Implementation of the SELECT parameter

Question

Implementation of the SELECT parameter

sngordon opened this issue 7 years ago · comments

I've found that when I request results an alternative format (ris, bibtex) the date returned tends to be the published-online date (perhaps the earliest of the published-online & published-print). The authors I'm working with tend to cite the published-print date, so I'm looking for strategies to provide the print date instead.

Examples:
http://api.crossref.org/works/10.1007/s10980-007-9188-1
ris date = published-online = 2007/12/22 (published-print = 2008/2)

http://api.crossref.org/works/10.1139/cjfr-2014-0148
ris date = published-print = 2015/2 (no published-online data)

One option would be to make an additional request to the API specifically for the published-print date using the SELECT parameter, and use it to replace the date in the RIS-formatted record. I don't think Habanero supports the SELECT parameter? I could perhaps modify the counts.py module to pick out the published-print info, but I see it uses a different url requiring a login, so I'm wondering if it might be better to try to implement the SELECT parameter in the cn.py code instead?

Another option would be to modify the crossref API's content negotiation / parsing code, but I don't see this available anywhere (I've only found this general reference: https://citation.crosscite.org/docs.html) (I realize this is more an issue for the crossref API forum).

Scott Chamberlain · Answer 1 · Mon Oct 16 2017 03:20:12 GMT+0800 (China Standard Time)

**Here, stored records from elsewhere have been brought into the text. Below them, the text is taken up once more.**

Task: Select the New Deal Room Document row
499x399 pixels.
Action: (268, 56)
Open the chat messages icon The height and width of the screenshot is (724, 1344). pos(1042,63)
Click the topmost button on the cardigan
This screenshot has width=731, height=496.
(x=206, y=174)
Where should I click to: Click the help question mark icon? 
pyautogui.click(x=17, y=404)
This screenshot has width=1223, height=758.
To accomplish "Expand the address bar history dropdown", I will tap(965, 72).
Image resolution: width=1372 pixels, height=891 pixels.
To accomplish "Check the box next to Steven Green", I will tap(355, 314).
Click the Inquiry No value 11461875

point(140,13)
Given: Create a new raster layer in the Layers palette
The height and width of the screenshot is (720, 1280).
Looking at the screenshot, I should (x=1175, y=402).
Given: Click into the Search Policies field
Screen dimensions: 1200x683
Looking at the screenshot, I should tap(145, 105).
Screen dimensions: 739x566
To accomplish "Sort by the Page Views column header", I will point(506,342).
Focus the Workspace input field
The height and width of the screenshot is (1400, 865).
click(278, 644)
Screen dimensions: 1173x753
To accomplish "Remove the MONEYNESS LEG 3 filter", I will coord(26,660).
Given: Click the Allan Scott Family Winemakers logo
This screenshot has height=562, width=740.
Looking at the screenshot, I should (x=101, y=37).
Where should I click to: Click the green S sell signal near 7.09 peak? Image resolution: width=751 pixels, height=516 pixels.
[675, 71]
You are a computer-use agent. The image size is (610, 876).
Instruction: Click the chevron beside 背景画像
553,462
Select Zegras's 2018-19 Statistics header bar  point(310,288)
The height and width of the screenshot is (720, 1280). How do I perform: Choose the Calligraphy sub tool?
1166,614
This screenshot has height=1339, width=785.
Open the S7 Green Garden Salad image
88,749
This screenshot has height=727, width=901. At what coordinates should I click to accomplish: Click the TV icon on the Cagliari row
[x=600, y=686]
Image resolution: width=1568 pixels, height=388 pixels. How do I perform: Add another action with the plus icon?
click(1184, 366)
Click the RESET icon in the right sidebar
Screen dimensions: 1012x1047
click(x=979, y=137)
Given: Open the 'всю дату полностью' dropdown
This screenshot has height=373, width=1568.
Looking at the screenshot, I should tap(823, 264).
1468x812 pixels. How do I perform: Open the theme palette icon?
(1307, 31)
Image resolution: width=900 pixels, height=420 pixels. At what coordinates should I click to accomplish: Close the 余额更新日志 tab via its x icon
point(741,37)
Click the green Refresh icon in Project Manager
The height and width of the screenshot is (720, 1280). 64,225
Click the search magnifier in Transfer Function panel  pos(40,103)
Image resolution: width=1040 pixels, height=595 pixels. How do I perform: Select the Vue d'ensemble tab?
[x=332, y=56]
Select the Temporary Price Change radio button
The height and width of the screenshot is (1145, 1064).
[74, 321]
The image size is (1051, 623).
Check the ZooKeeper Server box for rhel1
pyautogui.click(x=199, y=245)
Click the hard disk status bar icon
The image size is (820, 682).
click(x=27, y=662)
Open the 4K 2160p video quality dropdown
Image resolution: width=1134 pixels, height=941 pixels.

Thanks for the issue @sngordon

Hadn't seen the select parameter, will add it to habanero, (note to self, see also CrossRef/rest-api-doc#289)

As for your question about print vs. online dates, it doesn't appear that you can select those published date fields with select on that route /works/{DOI}. Not sure what best approach is. Not sure why you'd make a second request using select after the first request, which should have all the fields in it?

AFAIK there's no login required for the content negotation methods in habanero. The default URL is https://doi.org

Scott Chamberlain · Answer 2 · Mon Oct 16 2017 04:34:42 GMT+0800 (China Standard Time)

@sngordon you can reinstall from github and try again, select parameter is implemented

Scott Chamberlain · Answer 3 · Mon Oct 16 2017 12:33:36 GMT+0800 (China Standard Time)

closing this now as select param implemented

Sean Gordon · Answer 4 · Tue Oct 17 2017 06:23:17 GMT+0800 (China Standard Time)

@sckott thanks so much for the quick implementation of this! I found that I can now combine select with filter to get specific fields from a specific doi:
cr.works(filter = {'doi':"10.1007/s10980-007-9188-1"}, select = "DOI,published-print")

The reason I'm making this additional query for published-print is that our current workflow only requests a RIS-formatted record, which provides just a subset of the full crossref record. Might have to rethink this though. As an ecologist you might be tangentially interested in our bibliographic application: https://nwfp.taccimo.info and https://taccimo.info

The login I was referring to is in the counts.py module, which appears to use a different default url http://www.crossref.org/openurl/

Scott Chamberlain · Answer 5 · Tue Oct 17 2017 12:39:01 GMT+0800 (China Standard Time)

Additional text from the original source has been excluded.